The Vancouver Pride Society (VPS) is in solid financial shape, is considering hiring paid staff and has a freshly elected board of directors after a general meeting, Mar 10.
The VPS board temporarily dissolved itself, Jan 22, after a group of former board members discovered that necessary documents, including lists of directors and financial statements, hadn’t been filed with BC’s Ministry of Finance since October of 2004. The revelation left some past directors to wonder if they might be legally responsible for the actions of a society of which they have no current knowledge or involvement.
“We just have too much at stake,” former VPS president Shawn Ewing told Xtra West, Jan 22. “Until our names are removed from the register, we want to have full knowledge of what’s going on.”
Ewing and current VPS president John Boychuk agreed to co-chair something they called a “committee of the whole” until the paperwork was corrected, the audit was complete and new elections could be held at a general meeting Mar 10.
Ewing told the crowd of about 50 people who assembled for the meeting at the Central Presbyterian Church in the West End that she personally completed and sent the forms to Victoria and that they will be processed by Mar 14.
Former VPS vice-president Randy Atkinson pointed out that the VPS seems to find itself in an administrative crisis every three years. In February 2004, for example, the VPS had to scramble to correct a similar paperwork mix-up.
“The problem is every time we have that happen we lose the confidence of the government, we lose the confidence of our sponsors, and most importantly we begin to lose the faith of the community in
Vancouver,” said Atkinson. “It takes longer and longer for the community to believe again in this organization…We need to look at a way to ensure there is an executive director in a paid position on the VPS.”
“I just want to remind people that we are here because of a piece of paperwork,” said VPS director Lee Casey. “Last year, we went from 165,000 on the parade route to 304,000. Our festivals were all huge successes and we more than tripled the money we had in the bank from the year before. I feel the credibility of the board should not be questioned and we are moving forward. There are people behind the scenes working toward the goal [of a paid executive director].”

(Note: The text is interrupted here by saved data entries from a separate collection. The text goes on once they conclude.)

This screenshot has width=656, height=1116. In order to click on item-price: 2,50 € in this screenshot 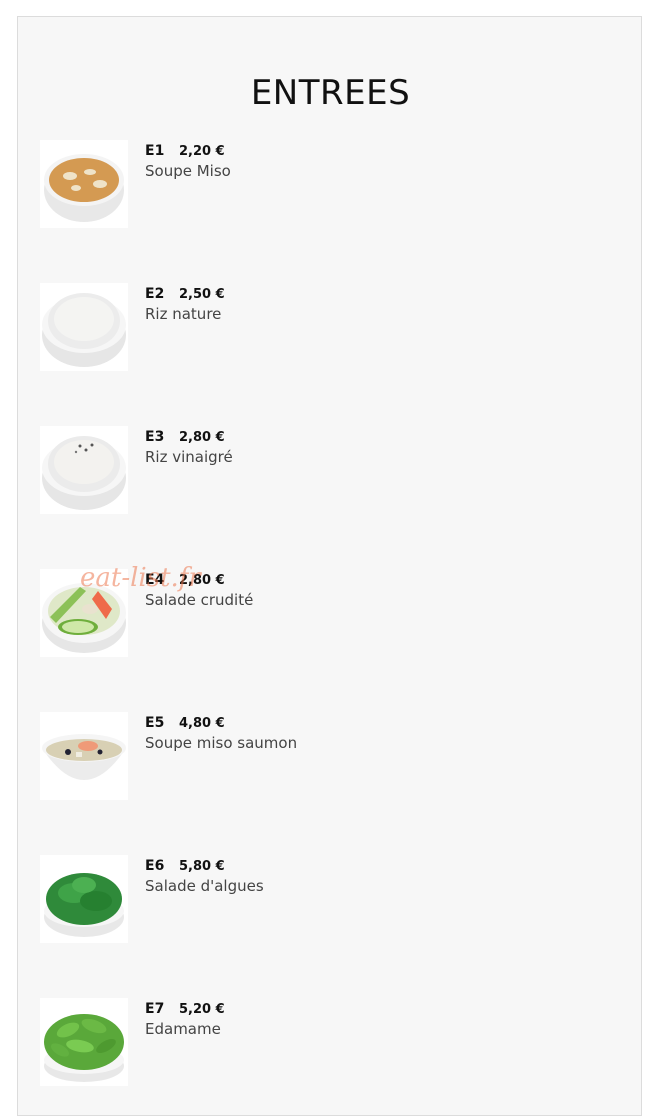, I will do `click(202, 294)`.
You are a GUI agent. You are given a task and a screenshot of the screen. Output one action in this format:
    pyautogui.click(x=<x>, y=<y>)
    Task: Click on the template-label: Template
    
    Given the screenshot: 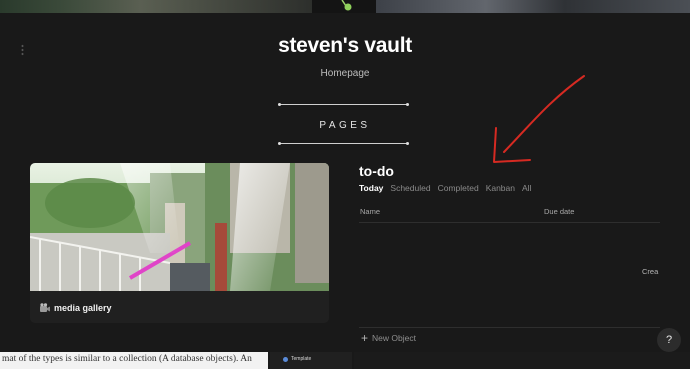 What is the action you would take?
    pyautogui.click(x=302, y=359)
    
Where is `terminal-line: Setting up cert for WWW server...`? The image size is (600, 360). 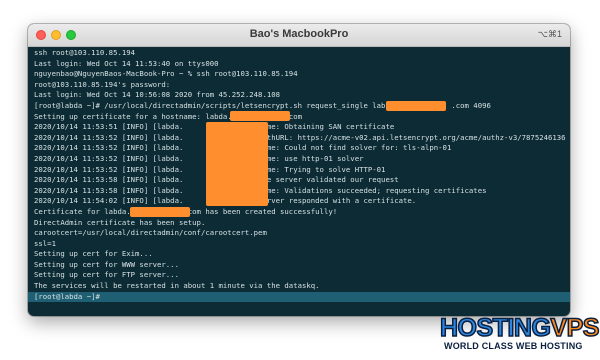
terminal-line: Setting up cert for WWW server... is located at coordinates (106, 264).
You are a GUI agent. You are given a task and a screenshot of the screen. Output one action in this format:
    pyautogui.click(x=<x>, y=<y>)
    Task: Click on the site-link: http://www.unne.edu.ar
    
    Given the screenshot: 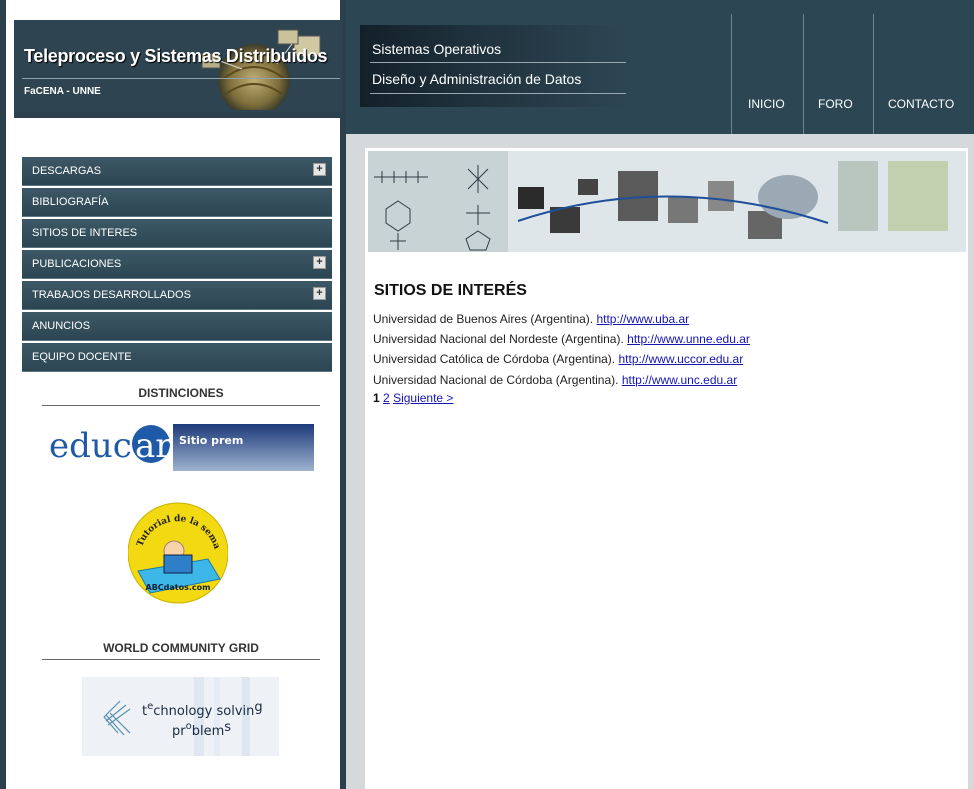 What is the action you would take?
    pyautogui.click(x=688, y=339)
    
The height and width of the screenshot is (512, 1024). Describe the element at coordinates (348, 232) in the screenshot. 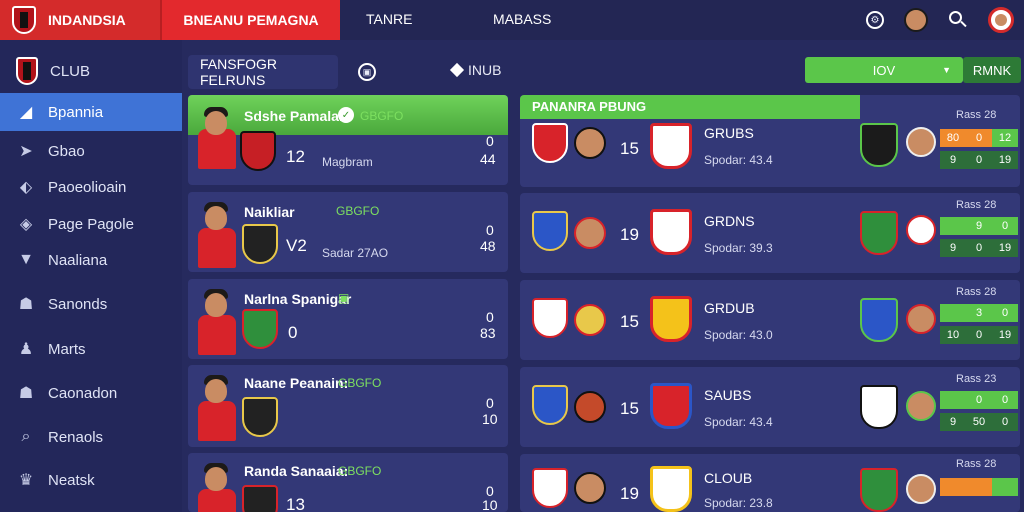

I see `player-card: Naikliar GBGFO V2 Sadar 27AO 0 48` at that location.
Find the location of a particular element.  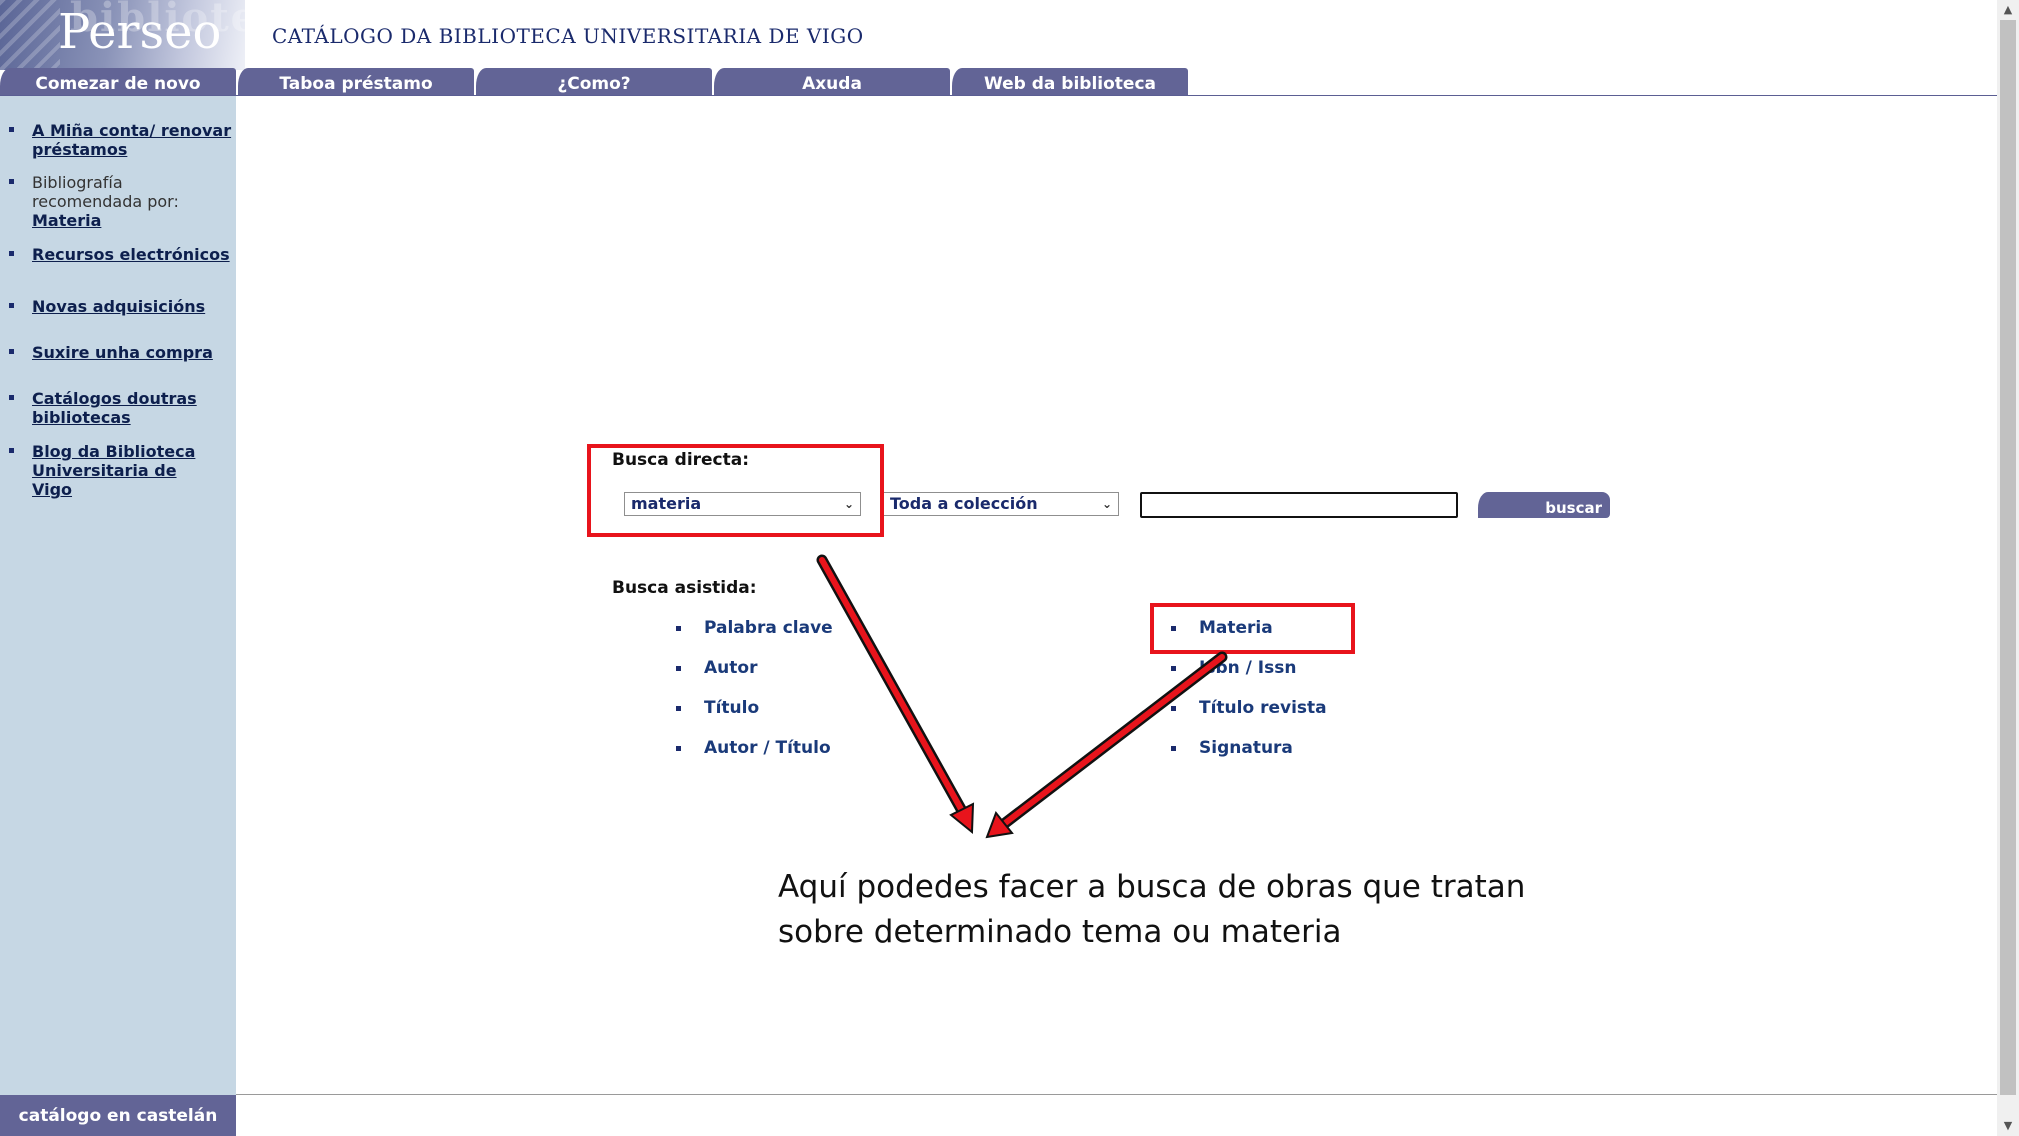

assisted-link-titulo-revista: Título revista is located at coordinates (1263, 708).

The membership voted to establish a committee to look into sources of funding for what would be the VPS’ first paid staff person who, along with a host of other administrative duties, would be responsible to ensure that paperwork is in order. The committee will report back to the membership at the next general meeting expected in November 2007.
Audited financial statements were presented and accepted by the membership at the Mar 10 meeting that confirmed the accuracy of the unaudited statements that were rejected last October. They show a debt-free society with money in the bank and a surplus of $28,025 on revenues of $170,752 for 2006.
“They’ve gone through the offices of two different chartered accountants and there have been no questions raised,” said VPS treasurer Carol O’Dell.
It was also announced Mar 10 that the VPS would not be formally enforcing a trademark claim on non-sanctioned Pride events for the foreseeable future. In 2000 Pride Toronto registered a trademark on Pride in an effort to fend off corporate profiteers who were staging unofficial Pride events and selling unofficial Pride merchandise without contributing anything to the queer community.
“Toronto has said they are not intending to continue,” Boychuk told the crowd. “That means there will be no enforcement from the VPS as there is no agreement on the trademark.”
“The trademark is a done deal,” said Ewing. “It will not be pursued by the VPS at this point or any point in the near future.”
Many of those who were VPS directors prior to the Jan 22 meeting were reelected to their posts Mar 10. Boychuk will continue as VPS president, and Aviva Lazar will continue as vice-president. But treasurer Carol O’Dell, festivals director Lee Casey, and directors Ray Lam and Marc Schaper were not reelected by the membership.
“It’s a shame that all the work that has been done for some of these people that they can’t complete it,” Boychuk told Xtra West after the meeting. “That’s the hard thing, for someone to put their heart and soul into something since the last election, after five months, and to not be able to move forward.”
Elected as both treasurer and secretary was businessman Christiane von Pfahlenburg-Marienburg.
“I’m a forensic tax consultant and a corporate compliance officer,” von Pfahlenburg-Marienburg told the meeting. “My specialty actually is all the problems we’re looking at today… How many of you can look at the financial statement and say honestly that you can understand every single thing on there? Most of you would struggle to ask the right questions. That’s part of what a finance officer is supposed to be doing: explaining to laypeople why, what, how, where and when.”
“[Von Pfahlenburg-Marienburg has] accepted two very important roles,” Boychuk told Xtra West. “I’m confident that he will be able to move forward. The eyes of the community will be on him. He will be under a great deal of scrutiny as to whether or not he’ll be able to perform those tasks. It’s been very hard over the past few years to fill those roles. He’s got one heck of a challenge on him and we’ll do what we can to make sure there’s a smooth transition.”